O NESEF (Núcleo de Estudos e Pesquisas sobre o Ensino da Filosofia), ligado à Universidade Federal do Paraná, lançou neste final de setembro de 2018, mais um documento manifesto em favor do ensino e da educação pública paranaense e brasileira. O manifesto contém denúncias e anúncios. Denúncia das mazelas da política educacional posta em prática pelos governos federal e estadual e o anúncio é - muito mais - uma proposta de luta por aquilo que historicamente são os componentes de uma educação pública a serviço da humanização e da cidadania. Tenho enorme satisfação em ser um pequeno meio para a sua divulgação. O documento/manifesto contém também uma bela análise de conjuntura, uma contextualização das nefastas políticas educacionais que estão sendo postas em prática. Um documento para alicerçar os debates pedagógicos nas escolas.
Foto de uma das atividades desenvolvidas pelo NESEF. A filosofia e a sociologia no currículo do ensino médio.

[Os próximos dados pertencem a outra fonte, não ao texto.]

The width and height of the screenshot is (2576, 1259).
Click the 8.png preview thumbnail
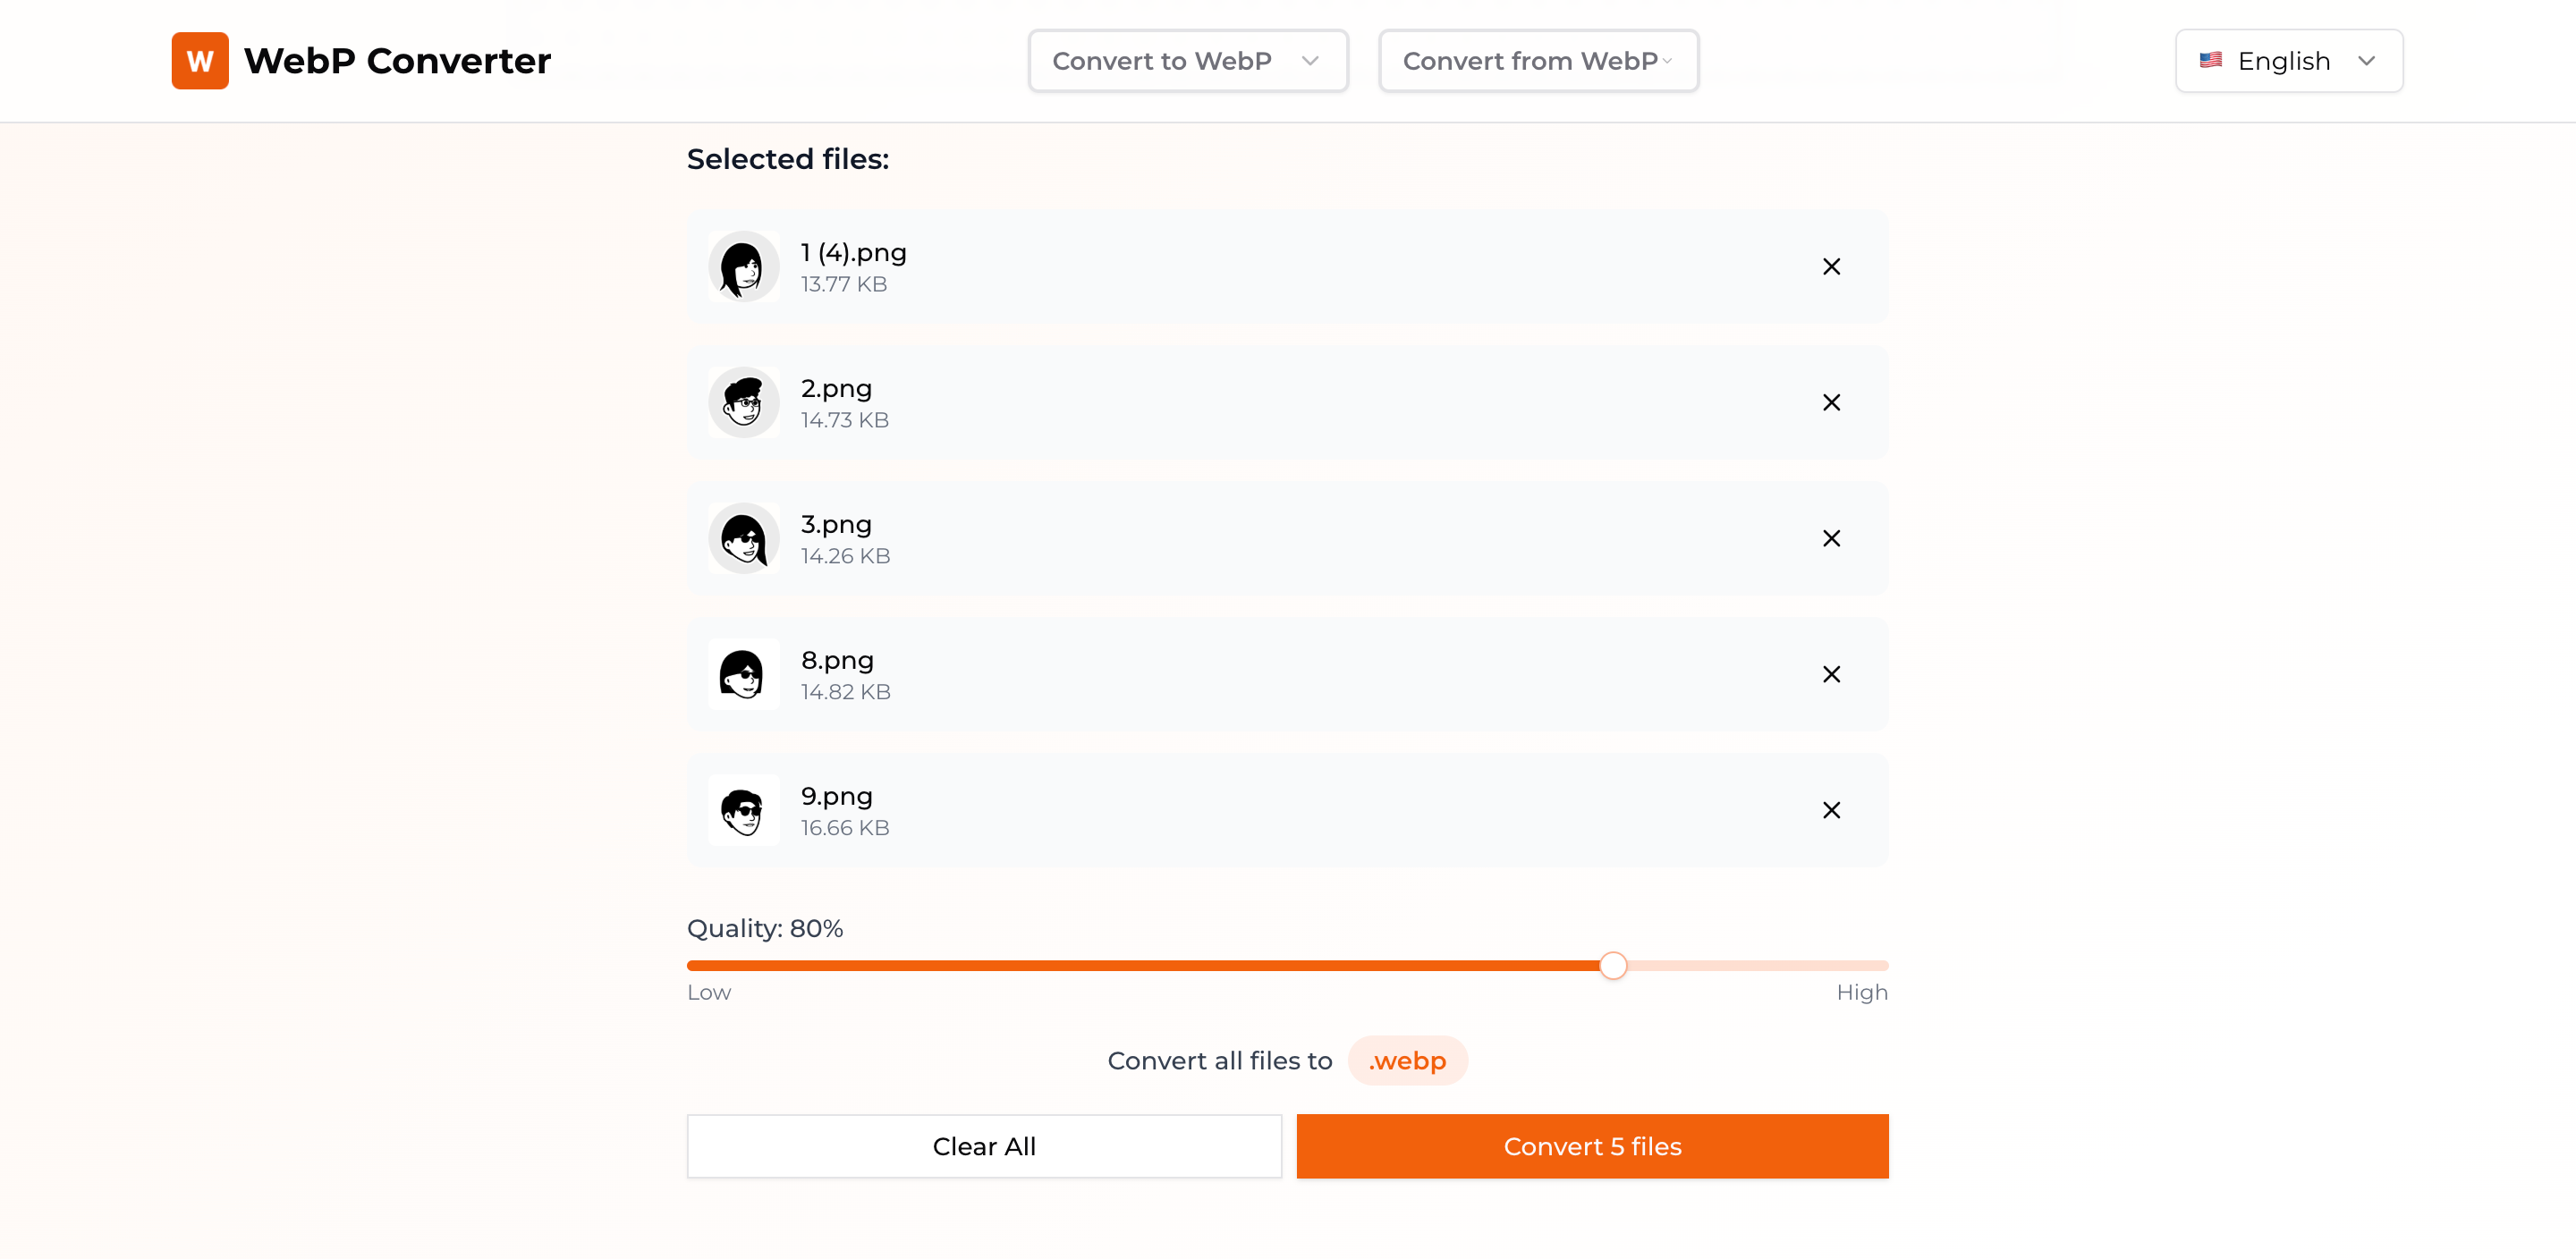[744, 675]
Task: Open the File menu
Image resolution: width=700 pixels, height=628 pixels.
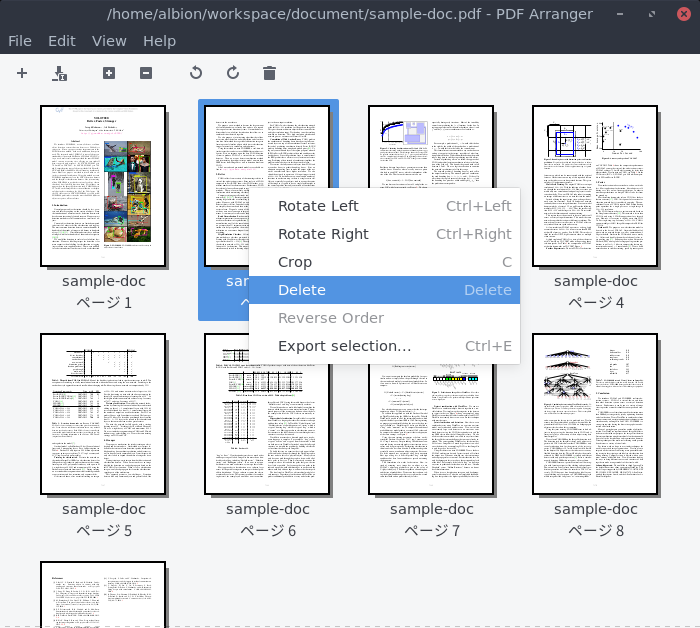Action: 20,41
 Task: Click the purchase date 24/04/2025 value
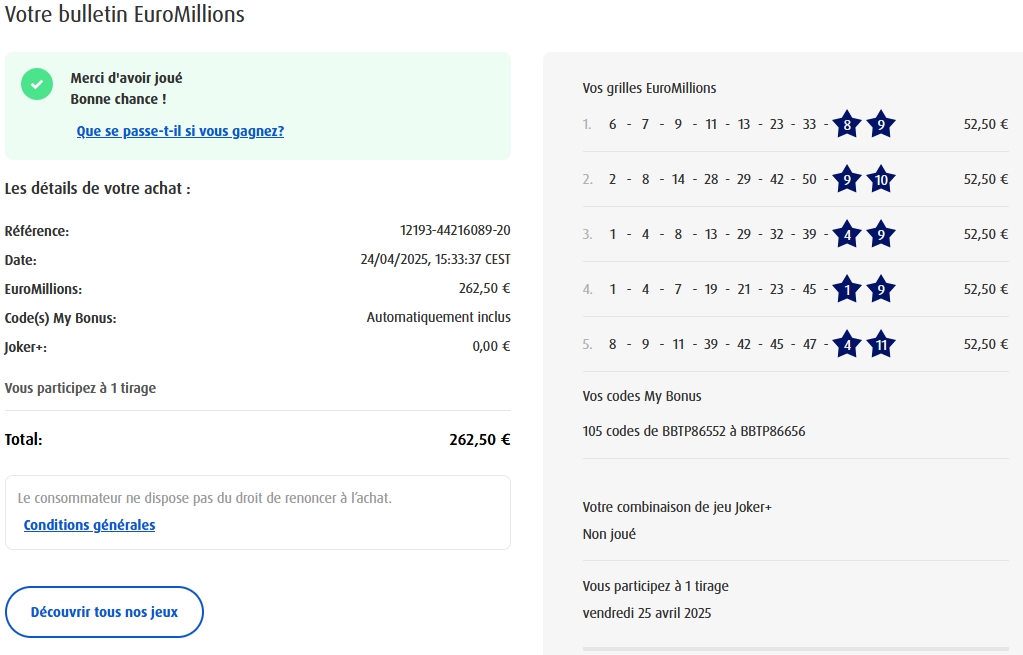[x=435, y=260]
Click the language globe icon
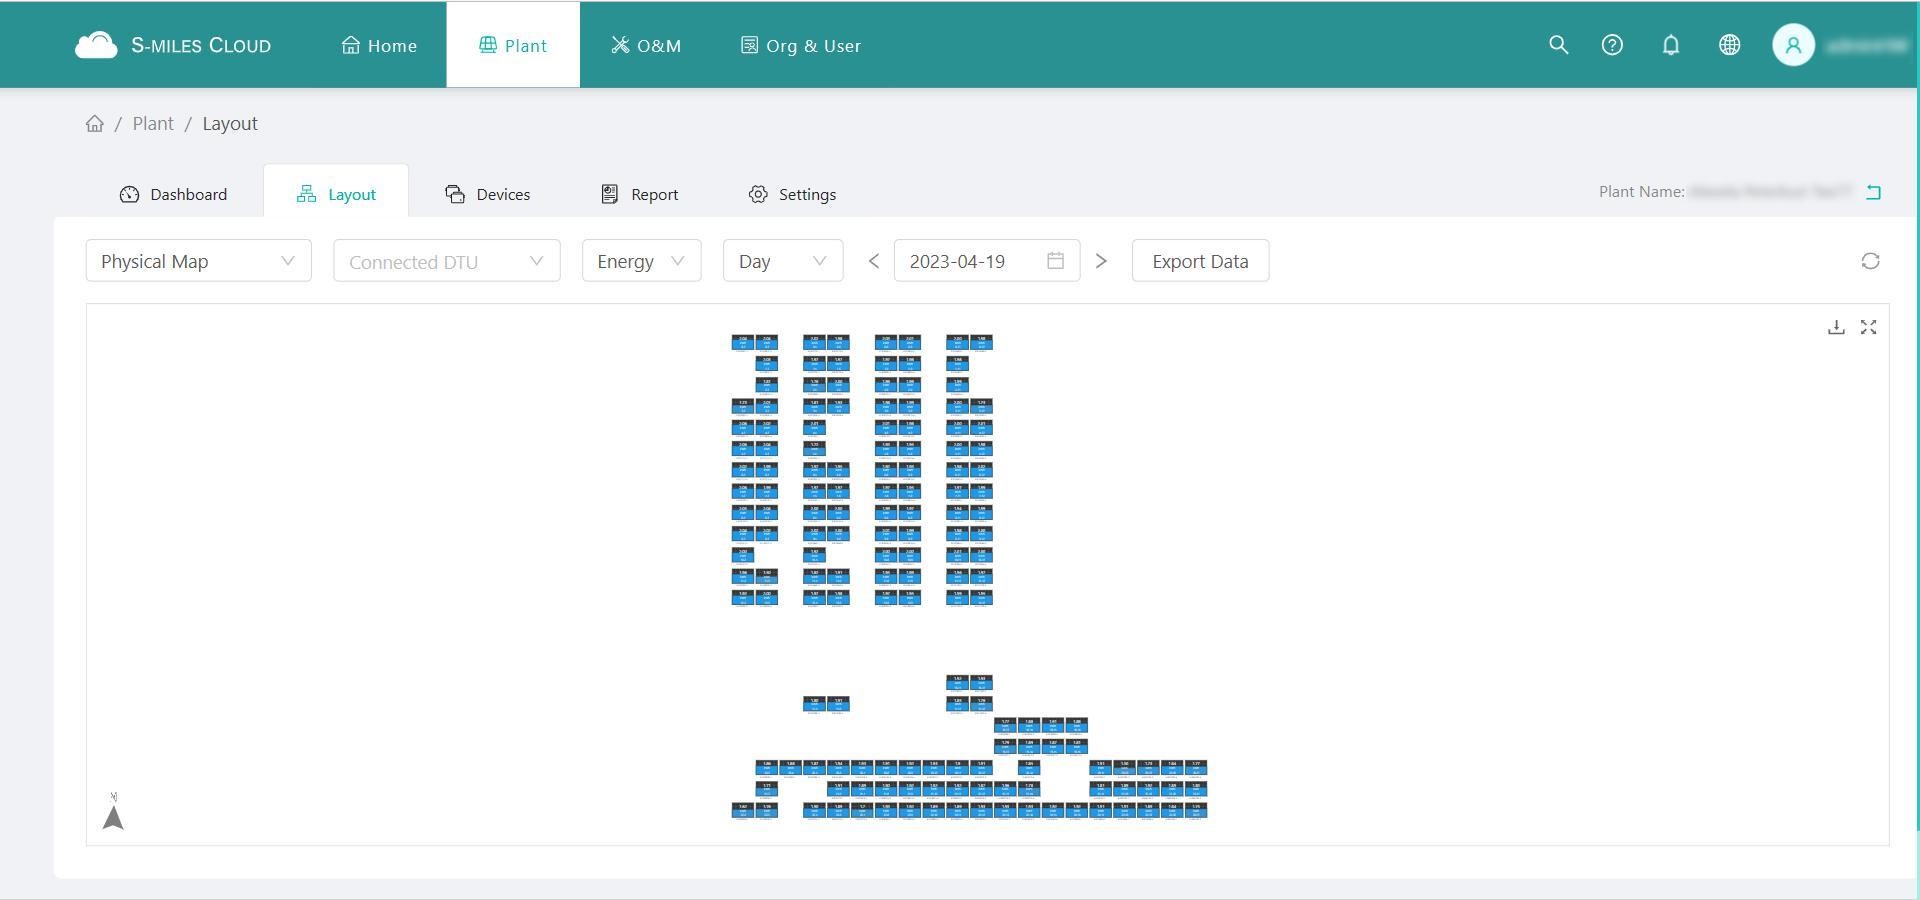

A POLÍTICA PÚBLICA ENTRE OS MUROS DA DEMOCRACIA REPRESENTATIVA
O NESEF-UFPR, atuante há duas décadas na defesa da educação pública,
gratuita, laica, socialmente referenciada e norteada pelo ideal da
emancipação social, política e cultural dos sujeitos, vem a público: (a)
demarcar seu posicionamento quanto aos recentes ataques desferidos no
ensino de Ciências Humanas nas escolas de Educação Básica e Superior do
Brasil, especialmente do Paraná; (b) repudiar a política de precarização
do ensino expressa na Lei 13.415/2017 e na versão preliminar do texto
da BNCC do Ensino Médio (2018), e rechaçar a prática do denuncismo
contra professores/as que fazem uso da razão pública para se
manifestarem em relação à conjuntura político-educacional de nosso país.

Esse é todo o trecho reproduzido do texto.